The analysis of the influence of ESF on SDG5 reveals that, in Cluster A, the coefficient of 0.117828 indicates a positive relationship between ESF interventions and progress in gender equality. However, the p-value of 0.4625 shows that this relationship is not statistically significant, suggesting that the impact of the ESF on SDG5 in less-developed regions is limited. This situation can be explained by the presence of deeply rooted structural gender inequalities, such as workplace discrimination, reduced access to education and economic opportunities for women, or cultural and traditional norms that discourage the active participation of women in public and economic life. Although the ESF supports projects aimed at reducing gender disparities, such as mentoring programs for women, promoting female entrepreneurship, and advocating for equality in the educational and professional sectors, these efforts fail to generate significant short-term impact in less-developed regions. In Cluster B, the coefficient of −0.08384 suggests a negative relationship, but the p-value of 0.4334 also indicates a lack of statistical significance. This result is surprising, considering that the more-developed regions in Cluster B benefit from greater financial resources and a social environment that supports gender equality. However, this result may reflect persistent challenges, such as wage gaps between men and women, the under-representation of women in leadership positions, or the difficulties women face in reconciling professional life with family responsibilities. Furthermore, in more-developed regions, gender equality policy may not be an immediate priority compared to other domains, limiting the effectiveness of ESF-supported interventions. Comparing the two clusters, the results suggest that ESF interventions for promoting gender equality have not yet achieved significant impact in either the less-developed or the more-developed regions.
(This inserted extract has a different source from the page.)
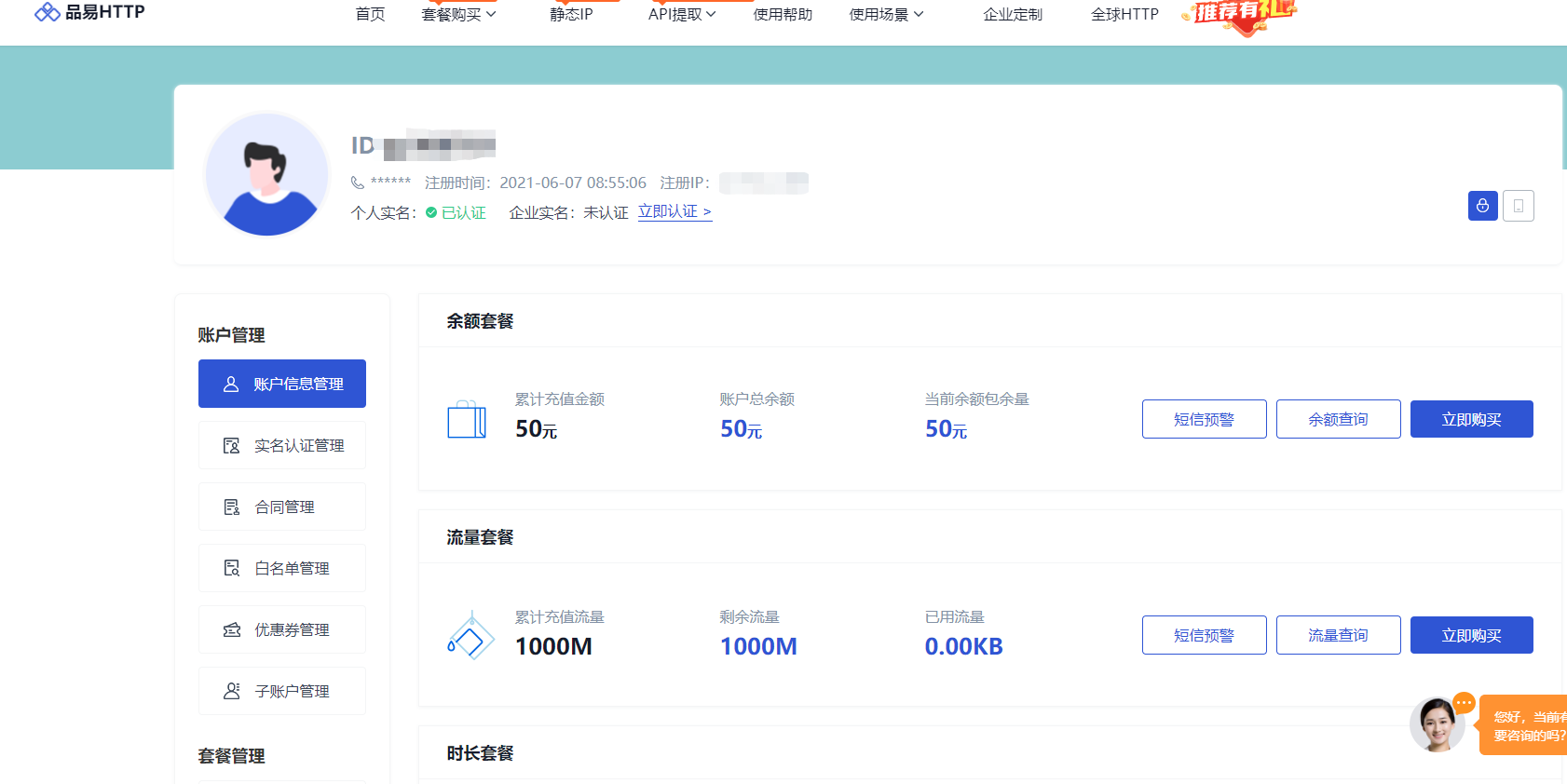Open the customer service chat avatar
In Cluster A, the lack of statistical significance may reflect major structural barriers, while in Cluster B, the insignificant negative result may suggest that progress in this area faces more subtle challenges or that ESF resources are being used in other priority areas.
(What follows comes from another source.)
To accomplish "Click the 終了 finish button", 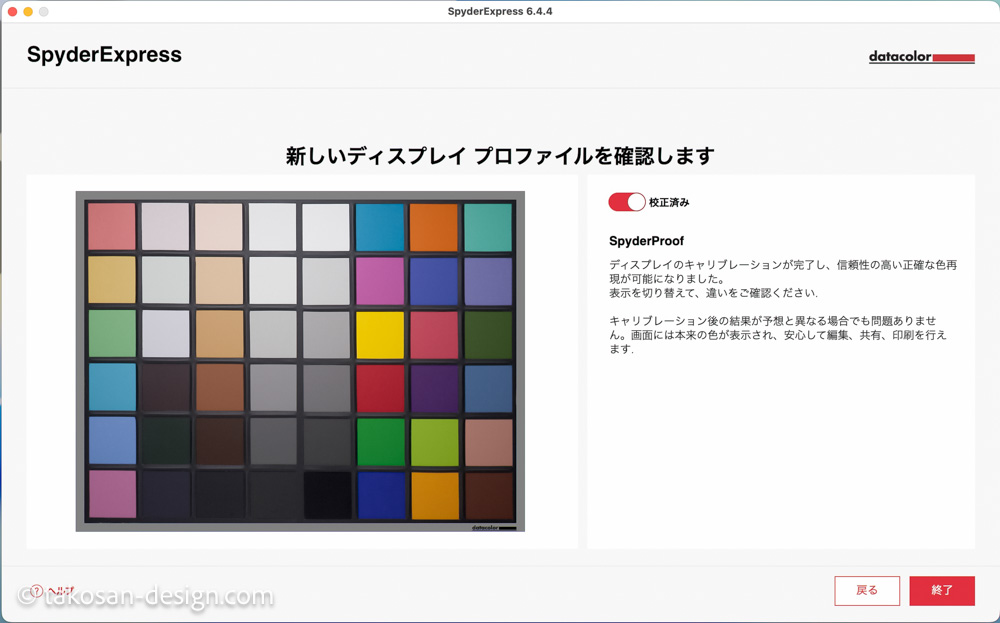I will [x=942, y=590].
For SDG6, in Cluster A, the coefficient of 6.390892 indicates a substantial positive association between ESF funding and progress in SDG6. However, the p-value of 0.1780 suggests that this relationship is not statistically significant, limiting conclusions about the direct impact of the ESF in this area. In less-developed regions, water and sanitation infrastructure is often underdeveloped, and intervention programs generally focus on immediate needs, such as education, vocational training, and labor market integration, at the expense of direct investments in water and sanitation infrastructure. This reality may explain why the impact of the ESF in this area is less evident, even if some indirect interventions, such as promoting social inclusion, could have collateral benefits for access to clean water. In Cluster B, the coefficient of 0.991704 is significantly lower, and the p-value of 0.7203 indicates a clear lack of statistical significance. This suggests that in more-developed regions, the impact of the ESF on SDG6 is almost nonexistent. This result is expected, given that in these regions, water and sanitation infrastructure is already well developed, and ESF interventions focus on other priority areas, such as vocational training and integrating vulnerable groups into the labor market. In this context, the need for direct interventions related to SDG6 is reduced. Comparing the two clusters, although the coefficient is higher in Cluster A than in Cluster B, neither result is statistically significant. This situation highlights the fact that objectives related to clean water and sanitation are not a direct priority for programs funded through the ESF, regardless of the region’s level of development.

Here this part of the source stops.